WHAT IS BEING ASKED: Only an exact, line-for-line copy of the data will serve as the answer.

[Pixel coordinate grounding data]
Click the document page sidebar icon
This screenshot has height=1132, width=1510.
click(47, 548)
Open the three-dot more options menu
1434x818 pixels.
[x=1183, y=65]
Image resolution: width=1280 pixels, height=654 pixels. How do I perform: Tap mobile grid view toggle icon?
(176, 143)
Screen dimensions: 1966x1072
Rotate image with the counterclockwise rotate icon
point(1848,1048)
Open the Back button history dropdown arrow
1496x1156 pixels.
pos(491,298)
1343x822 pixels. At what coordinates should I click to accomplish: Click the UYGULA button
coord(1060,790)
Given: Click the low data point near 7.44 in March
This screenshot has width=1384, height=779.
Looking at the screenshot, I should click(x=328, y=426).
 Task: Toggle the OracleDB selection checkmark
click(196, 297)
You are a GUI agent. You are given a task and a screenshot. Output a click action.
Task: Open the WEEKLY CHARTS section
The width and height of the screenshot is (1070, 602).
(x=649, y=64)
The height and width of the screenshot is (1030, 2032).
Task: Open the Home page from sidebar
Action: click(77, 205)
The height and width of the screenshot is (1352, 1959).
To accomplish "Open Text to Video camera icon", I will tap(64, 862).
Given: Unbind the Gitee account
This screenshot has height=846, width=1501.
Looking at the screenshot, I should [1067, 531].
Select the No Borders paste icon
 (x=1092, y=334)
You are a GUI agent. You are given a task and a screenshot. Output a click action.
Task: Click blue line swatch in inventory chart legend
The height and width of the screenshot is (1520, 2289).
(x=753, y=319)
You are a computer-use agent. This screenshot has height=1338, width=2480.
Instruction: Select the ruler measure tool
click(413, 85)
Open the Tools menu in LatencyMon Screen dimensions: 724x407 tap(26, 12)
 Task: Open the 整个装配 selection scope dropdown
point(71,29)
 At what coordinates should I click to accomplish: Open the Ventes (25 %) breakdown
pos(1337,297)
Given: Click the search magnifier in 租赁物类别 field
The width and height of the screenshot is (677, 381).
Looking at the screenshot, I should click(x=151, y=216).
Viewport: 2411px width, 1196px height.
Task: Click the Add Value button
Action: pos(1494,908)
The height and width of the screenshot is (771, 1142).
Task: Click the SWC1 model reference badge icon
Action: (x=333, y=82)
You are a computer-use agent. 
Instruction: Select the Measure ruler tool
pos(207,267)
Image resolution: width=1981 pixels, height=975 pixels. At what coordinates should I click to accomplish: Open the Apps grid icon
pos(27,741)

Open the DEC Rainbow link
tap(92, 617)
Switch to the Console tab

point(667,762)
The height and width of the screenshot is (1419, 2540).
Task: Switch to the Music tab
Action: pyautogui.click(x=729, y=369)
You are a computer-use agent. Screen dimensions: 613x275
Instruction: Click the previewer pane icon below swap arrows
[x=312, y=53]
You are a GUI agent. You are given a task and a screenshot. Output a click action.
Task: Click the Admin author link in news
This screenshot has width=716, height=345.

OUTPUT BELOW:
Click the document page sidebar icon
This screenshot has height=1132, width=1510.
click(47, 548)
Open the three-dot more options menu
1434x818 pixels.
[x=1183, y=65]
Image resolution: width=1280 pixels, height=654 pixels. How do I perform: Tap mobile grid view toggle icon?
(176, 143)
Screen dimensions: 1966x1072
Rotate image with the counterclockwise rotate icon
point(1848,1048)
Open the Back button history dropdown arrow
1496x1156 pixels.
pos(491,298)
1343x822 pixels. At what coordinates should I click to accomplish: Click the UYGULA button
coord(1060,790)
Given: Click the low data point near 7.44 in March
This screenshot has width=1384, height=779.
Looking at the screenshot, I should click(x=328, y=426).
 Task: Toggle the OracleDB selection checkmark
click(196, 297)
You are a GUI agent. You are given a task and a screenshot. Output a click action.
Task: Open the WEEKLY CHARTS section
The width and height of the screenshot is (1070, 602).
(x=649, y=64)
The height and width of the screenshot is (1030, 2032).
Task: Open the Home page from sidebar
Action: click(77, 205)
The height and width of the screenshot is (1352, 1959).
To accomplish "Open Text to Video camera icon", I will tap(64, 862).
Given: Unbind the Gitee account
This screenshot has height=846, width=1501.
Looking at the screenshot, I should [1067, 531].
Select the No Borders paste icon
 (x=1092, y=334)
You are a GUI agent. You are given a task and a screenshot. Output a click action.
Task: Click blue line swatch in inventory chart legend
The height and width of the screenshot is (1520, 2289).
(x=753, y=319)
You are a computer-use agent. This screenshot has height=1338, width=2480.
Instruction: Select the ruler measure tool
click(413, 85)
Open the Tools menu in LatencyMon Screen dimensions: 724x407 tap(26, 12)
 Task: Open the 整个装配 selection scope dropdown
point(71,29)
 At what coordinates should I click to accomplish: Open the Ventes (25 %) breakdown
pos(1337,297)
Given: Click the search magnifier in 租赁物类别 field
The width and height of the screenshot is (677, 381).
Looking at the screenshot, I should click(x=151, y=216).
Viewport: 2411px width, 1196px height.
Task: Click the Add Value button
Action: pos(1494,908)
The height and width of the screenshot is (771, 1142).
Task: Click the SWC1 model reference badge icon
Action: (x=333, y=82)
You are a computer-use agent. 
Instruction: Select the Measure ruler tool
pos(207,267)
Image resolution: width=1981 pixels, height=975 pixels. At what coordinates should I click to accomplish: Open the Apps grid icon
pos(27,741)

Open the DEC Rainbow link
tap(92, 617)
Switch to the Console tab

point(667,762)
The height and width of the screenshot is (1419, 2540).
Task: Switch to the Music tab
Action: pyautogui.click(x=729, y=369)
You are a computer-use agent. Screen dimensions: 613x275
Instruction: Click the previewer pane icon below swap arrows
[x=312, y=53]
You are a GUI agent. You are given a task and a screenshot. Output a click action.
Task: Click the Admin author link in news
This screenshot has width=716, height=345.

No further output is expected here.